Exercise brief ▸ Please copy each line from the entries that contains the string "this".

Raw data ▸
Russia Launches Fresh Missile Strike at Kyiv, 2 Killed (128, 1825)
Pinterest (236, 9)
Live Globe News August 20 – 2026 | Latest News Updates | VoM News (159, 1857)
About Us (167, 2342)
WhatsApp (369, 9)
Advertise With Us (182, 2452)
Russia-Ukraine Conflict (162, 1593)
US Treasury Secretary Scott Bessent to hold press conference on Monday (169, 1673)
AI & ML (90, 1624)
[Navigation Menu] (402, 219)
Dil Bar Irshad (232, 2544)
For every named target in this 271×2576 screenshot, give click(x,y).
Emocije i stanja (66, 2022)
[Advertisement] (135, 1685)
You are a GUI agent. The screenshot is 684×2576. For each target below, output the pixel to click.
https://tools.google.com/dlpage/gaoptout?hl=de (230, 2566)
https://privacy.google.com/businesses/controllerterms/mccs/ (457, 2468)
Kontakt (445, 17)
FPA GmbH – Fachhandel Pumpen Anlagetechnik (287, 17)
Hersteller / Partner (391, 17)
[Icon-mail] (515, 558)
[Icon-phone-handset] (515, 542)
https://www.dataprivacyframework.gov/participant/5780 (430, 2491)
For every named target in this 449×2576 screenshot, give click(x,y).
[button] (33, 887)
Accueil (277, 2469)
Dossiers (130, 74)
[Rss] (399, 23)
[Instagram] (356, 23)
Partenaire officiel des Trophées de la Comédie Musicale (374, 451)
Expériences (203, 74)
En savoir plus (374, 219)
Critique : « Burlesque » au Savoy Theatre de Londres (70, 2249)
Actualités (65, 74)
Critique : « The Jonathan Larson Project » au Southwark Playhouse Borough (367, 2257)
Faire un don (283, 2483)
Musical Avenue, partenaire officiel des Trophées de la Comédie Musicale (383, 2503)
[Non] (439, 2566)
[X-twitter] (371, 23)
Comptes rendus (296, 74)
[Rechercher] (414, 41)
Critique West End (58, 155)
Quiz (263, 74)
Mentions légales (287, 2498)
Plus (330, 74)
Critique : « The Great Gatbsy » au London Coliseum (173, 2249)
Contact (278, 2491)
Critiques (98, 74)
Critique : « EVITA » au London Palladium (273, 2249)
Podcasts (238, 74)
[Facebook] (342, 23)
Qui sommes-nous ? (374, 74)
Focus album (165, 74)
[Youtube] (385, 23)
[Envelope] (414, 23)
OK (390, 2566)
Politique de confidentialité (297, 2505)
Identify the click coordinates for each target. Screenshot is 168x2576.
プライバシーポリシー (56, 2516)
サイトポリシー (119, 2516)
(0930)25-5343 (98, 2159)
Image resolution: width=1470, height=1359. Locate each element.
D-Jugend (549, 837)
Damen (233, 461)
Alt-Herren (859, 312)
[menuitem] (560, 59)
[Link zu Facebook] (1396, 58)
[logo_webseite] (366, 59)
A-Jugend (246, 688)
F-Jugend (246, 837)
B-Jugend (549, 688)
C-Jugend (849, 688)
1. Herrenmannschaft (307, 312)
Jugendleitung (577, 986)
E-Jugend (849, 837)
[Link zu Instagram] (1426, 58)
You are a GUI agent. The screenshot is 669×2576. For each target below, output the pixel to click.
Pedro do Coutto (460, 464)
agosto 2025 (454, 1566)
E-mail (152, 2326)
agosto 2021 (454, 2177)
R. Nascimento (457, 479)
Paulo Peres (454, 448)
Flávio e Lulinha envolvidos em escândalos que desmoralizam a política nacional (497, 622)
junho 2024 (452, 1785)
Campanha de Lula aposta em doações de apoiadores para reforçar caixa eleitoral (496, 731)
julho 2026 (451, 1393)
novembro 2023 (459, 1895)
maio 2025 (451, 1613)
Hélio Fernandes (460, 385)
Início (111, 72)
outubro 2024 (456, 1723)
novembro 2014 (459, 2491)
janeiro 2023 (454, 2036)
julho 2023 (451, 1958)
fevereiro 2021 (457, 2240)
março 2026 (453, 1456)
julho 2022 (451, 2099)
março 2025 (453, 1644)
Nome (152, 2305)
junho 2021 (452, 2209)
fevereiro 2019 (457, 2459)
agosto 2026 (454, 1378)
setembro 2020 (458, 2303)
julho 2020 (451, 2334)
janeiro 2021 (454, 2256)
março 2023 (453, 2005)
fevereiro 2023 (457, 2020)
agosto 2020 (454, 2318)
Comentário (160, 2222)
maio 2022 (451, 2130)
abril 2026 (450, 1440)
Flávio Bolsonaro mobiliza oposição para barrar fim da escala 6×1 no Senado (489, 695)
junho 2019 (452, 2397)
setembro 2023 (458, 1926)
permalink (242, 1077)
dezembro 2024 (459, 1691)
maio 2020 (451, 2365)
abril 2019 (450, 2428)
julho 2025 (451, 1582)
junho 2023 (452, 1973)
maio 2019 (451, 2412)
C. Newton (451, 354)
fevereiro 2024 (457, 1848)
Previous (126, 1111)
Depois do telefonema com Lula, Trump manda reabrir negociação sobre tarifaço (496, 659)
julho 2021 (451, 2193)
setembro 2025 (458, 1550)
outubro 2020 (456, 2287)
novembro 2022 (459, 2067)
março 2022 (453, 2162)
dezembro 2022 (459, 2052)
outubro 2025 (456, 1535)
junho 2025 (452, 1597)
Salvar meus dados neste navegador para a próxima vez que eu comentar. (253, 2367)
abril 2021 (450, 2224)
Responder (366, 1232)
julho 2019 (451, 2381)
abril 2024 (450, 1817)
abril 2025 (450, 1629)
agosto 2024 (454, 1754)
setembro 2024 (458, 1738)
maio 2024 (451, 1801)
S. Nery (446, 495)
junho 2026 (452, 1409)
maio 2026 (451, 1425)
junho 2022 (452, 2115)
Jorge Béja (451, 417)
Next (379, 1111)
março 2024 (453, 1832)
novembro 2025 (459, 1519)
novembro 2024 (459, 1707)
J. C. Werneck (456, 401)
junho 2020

Exercise solution ▸
For every named target in this 271×2576 screenshot, give click(x,y).
For every named target in this 449×2576 screenshot, give click(x,y).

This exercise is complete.